§ **Task to carry out**:
Each line of the entries that contains the word "target" adds one. Reply with the resulting number only.

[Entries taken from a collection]
+ + + +

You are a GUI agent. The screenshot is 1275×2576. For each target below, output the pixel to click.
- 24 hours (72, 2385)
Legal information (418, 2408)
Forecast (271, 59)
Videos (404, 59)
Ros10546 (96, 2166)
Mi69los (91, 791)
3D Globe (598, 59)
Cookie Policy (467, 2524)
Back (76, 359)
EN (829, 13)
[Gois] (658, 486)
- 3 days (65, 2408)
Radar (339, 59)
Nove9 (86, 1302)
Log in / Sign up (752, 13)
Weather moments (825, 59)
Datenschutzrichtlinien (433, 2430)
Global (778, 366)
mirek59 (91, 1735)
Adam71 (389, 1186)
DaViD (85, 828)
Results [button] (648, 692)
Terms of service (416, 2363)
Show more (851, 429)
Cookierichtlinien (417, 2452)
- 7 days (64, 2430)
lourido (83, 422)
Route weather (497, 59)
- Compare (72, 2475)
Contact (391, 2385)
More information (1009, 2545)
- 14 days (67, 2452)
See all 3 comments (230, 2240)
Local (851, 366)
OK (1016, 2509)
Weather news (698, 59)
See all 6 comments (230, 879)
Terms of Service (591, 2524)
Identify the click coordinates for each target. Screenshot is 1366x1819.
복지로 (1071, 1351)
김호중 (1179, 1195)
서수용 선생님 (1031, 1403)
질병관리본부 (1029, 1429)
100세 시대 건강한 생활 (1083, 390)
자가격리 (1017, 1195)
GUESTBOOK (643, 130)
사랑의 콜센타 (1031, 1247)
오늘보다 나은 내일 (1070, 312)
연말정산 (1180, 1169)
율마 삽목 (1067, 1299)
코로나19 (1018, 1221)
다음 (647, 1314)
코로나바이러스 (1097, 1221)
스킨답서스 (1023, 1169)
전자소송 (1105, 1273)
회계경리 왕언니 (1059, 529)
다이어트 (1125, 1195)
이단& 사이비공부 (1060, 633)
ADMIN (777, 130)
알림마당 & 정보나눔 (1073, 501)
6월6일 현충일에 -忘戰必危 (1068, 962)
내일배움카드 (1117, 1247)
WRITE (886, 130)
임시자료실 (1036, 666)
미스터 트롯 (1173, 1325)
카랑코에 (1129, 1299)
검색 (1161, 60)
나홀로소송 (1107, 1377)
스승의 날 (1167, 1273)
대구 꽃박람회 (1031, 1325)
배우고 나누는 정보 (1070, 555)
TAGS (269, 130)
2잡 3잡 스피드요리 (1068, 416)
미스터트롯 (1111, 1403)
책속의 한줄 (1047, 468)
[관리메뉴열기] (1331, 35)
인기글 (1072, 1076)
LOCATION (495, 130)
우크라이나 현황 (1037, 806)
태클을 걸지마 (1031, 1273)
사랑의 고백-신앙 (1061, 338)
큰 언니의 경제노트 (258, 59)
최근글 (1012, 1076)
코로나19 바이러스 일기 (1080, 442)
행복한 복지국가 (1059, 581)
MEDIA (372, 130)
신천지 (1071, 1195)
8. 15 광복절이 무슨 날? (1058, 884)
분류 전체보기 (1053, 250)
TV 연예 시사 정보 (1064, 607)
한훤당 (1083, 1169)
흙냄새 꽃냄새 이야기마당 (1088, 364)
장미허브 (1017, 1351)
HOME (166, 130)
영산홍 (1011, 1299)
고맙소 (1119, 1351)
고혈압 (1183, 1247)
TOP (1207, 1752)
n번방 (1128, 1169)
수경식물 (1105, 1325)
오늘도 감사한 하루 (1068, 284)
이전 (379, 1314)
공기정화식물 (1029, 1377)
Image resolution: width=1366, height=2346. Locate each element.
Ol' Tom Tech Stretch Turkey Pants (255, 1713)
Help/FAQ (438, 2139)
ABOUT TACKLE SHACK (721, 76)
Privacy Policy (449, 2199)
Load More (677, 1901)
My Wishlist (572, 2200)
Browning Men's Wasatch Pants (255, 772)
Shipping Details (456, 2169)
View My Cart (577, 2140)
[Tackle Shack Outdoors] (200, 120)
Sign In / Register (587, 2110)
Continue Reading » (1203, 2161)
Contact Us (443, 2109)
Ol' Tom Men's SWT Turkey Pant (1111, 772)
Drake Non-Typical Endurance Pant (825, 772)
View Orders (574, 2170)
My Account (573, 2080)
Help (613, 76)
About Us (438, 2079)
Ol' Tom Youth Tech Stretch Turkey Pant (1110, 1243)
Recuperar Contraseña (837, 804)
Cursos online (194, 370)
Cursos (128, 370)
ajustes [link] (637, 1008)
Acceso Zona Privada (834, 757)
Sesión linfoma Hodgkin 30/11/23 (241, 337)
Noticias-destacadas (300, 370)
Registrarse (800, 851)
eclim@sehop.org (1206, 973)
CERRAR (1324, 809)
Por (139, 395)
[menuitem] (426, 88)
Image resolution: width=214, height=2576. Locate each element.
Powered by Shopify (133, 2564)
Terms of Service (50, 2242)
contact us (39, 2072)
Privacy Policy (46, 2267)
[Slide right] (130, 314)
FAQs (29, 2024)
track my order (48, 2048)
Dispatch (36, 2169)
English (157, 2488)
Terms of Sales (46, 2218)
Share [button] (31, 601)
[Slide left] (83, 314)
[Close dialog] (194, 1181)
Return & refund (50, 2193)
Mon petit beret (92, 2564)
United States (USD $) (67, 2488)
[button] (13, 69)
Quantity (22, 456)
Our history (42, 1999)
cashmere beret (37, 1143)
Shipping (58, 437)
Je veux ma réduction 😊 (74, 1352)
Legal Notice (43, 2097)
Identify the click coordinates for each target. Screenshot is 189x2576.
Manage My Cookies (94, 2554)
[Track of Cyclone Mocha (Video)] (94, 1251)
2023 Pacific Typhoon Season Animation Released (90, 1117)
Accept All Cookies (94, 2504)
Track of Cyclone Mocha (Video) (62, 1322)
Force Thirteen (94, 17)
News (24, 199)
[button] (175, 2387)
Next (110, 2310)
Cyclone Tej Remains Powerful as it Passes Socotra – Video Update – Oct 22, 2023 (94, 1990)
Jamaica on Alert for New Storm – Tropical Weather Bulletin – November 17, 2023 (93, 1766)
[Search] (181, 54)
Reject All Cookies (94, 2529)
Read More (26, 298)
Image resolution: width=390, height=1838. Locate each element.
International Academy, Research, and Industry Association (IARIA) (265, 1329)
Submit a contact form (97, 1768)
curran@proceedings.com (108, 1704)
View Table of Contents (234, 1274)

+ + + +

§ **Finished exercise**:
3